- **What to produce**
Write every line below out again exactly, images omitted.

-----

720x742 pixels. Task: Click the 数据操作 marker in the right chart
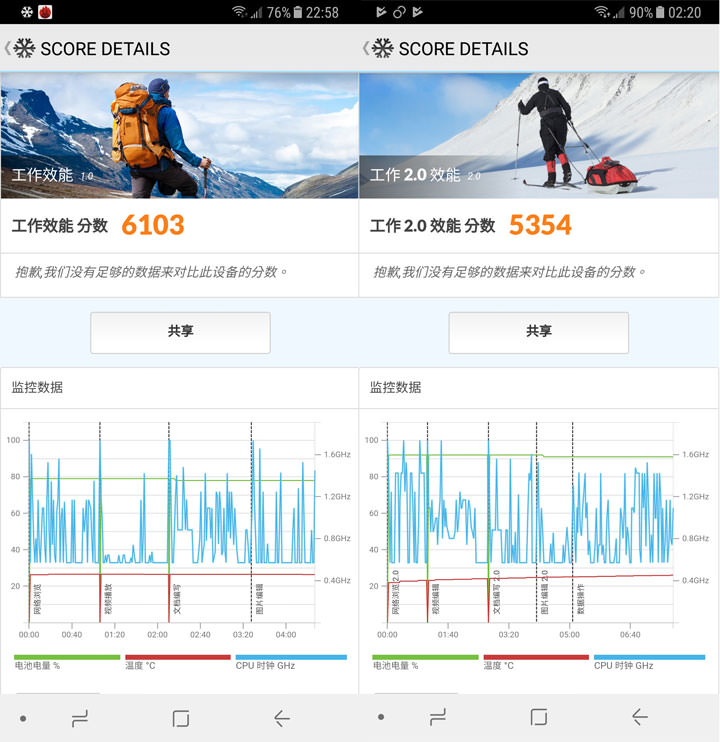point(580,598)
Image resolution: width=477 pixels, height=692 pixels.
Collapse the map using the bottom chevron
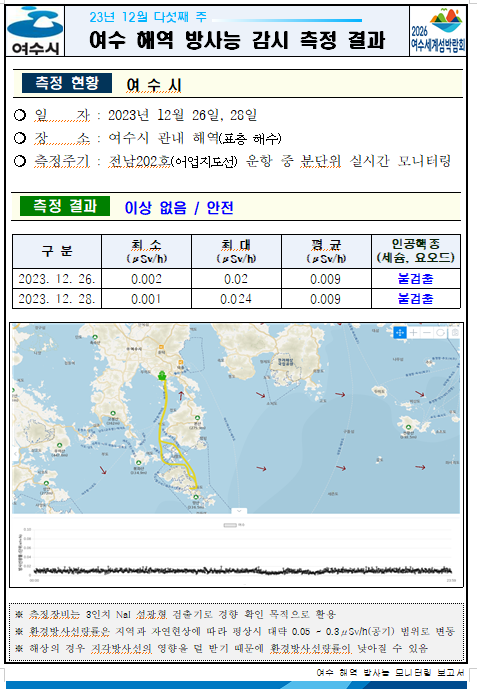click(239, 511)
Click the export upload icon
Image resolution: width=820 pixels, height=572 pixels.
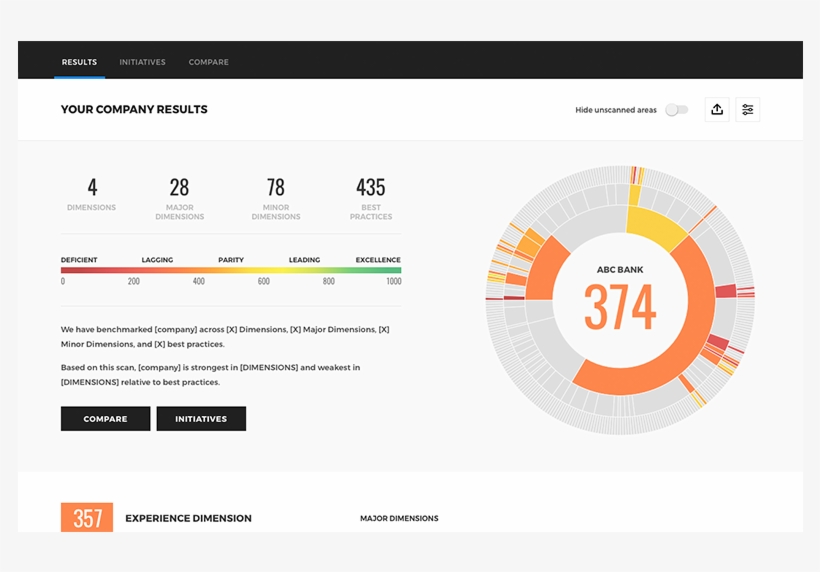pos(717,110)
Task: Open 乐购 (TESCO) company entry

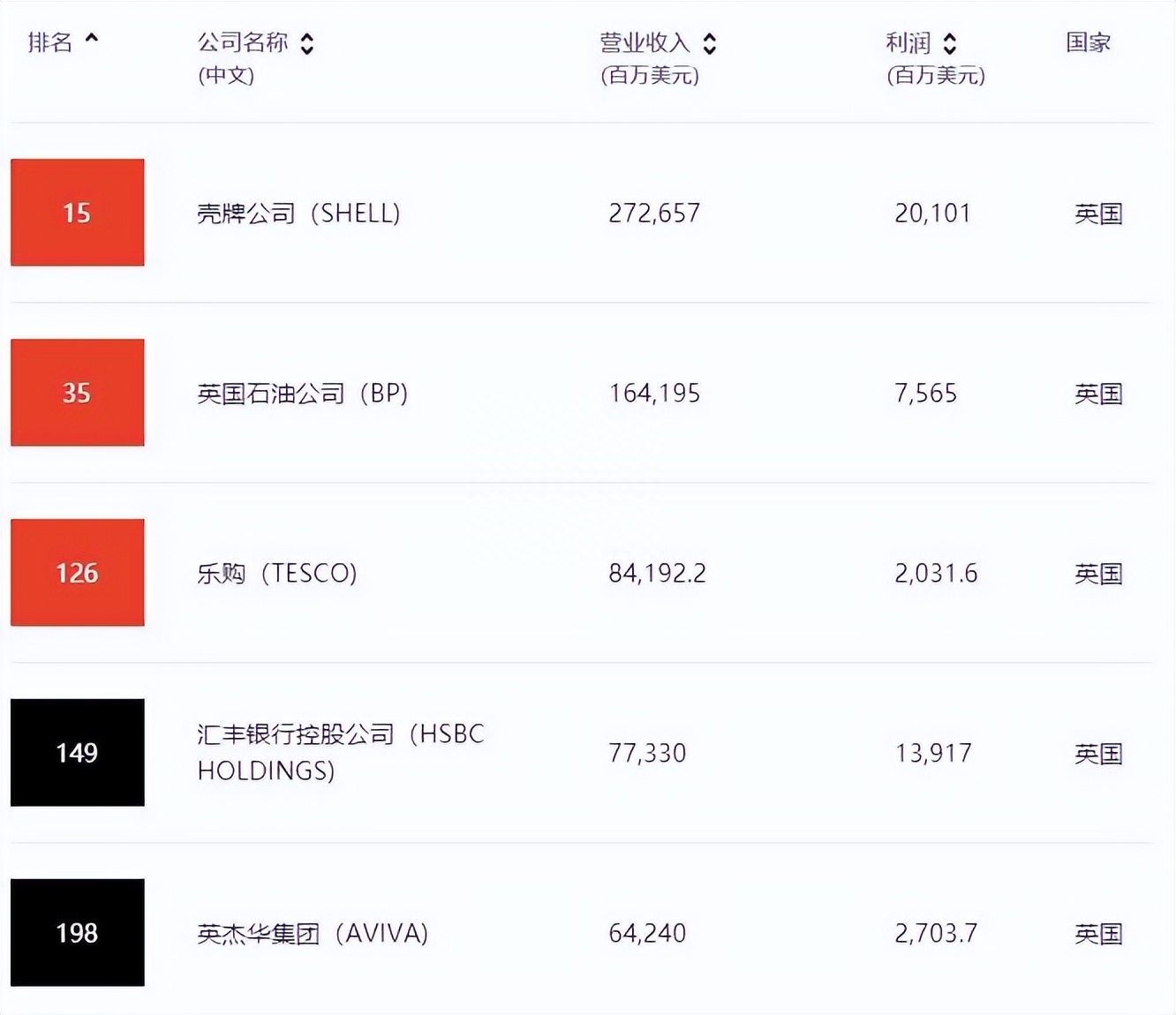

-----

- **Written answer**
720x742 pixels. Task: Click the 数据操作 marker in the right chart
point(580,598)
Image resolution: width=477 pixels, height=692 pixels.
Collapse the map using the bottom chevron
click(239, 511)
Click the export upload icon
Image resolution: width=820 pixels, height=572 pixels.
pos(717,110)
Task: Open 乐购 (TESCO) company entry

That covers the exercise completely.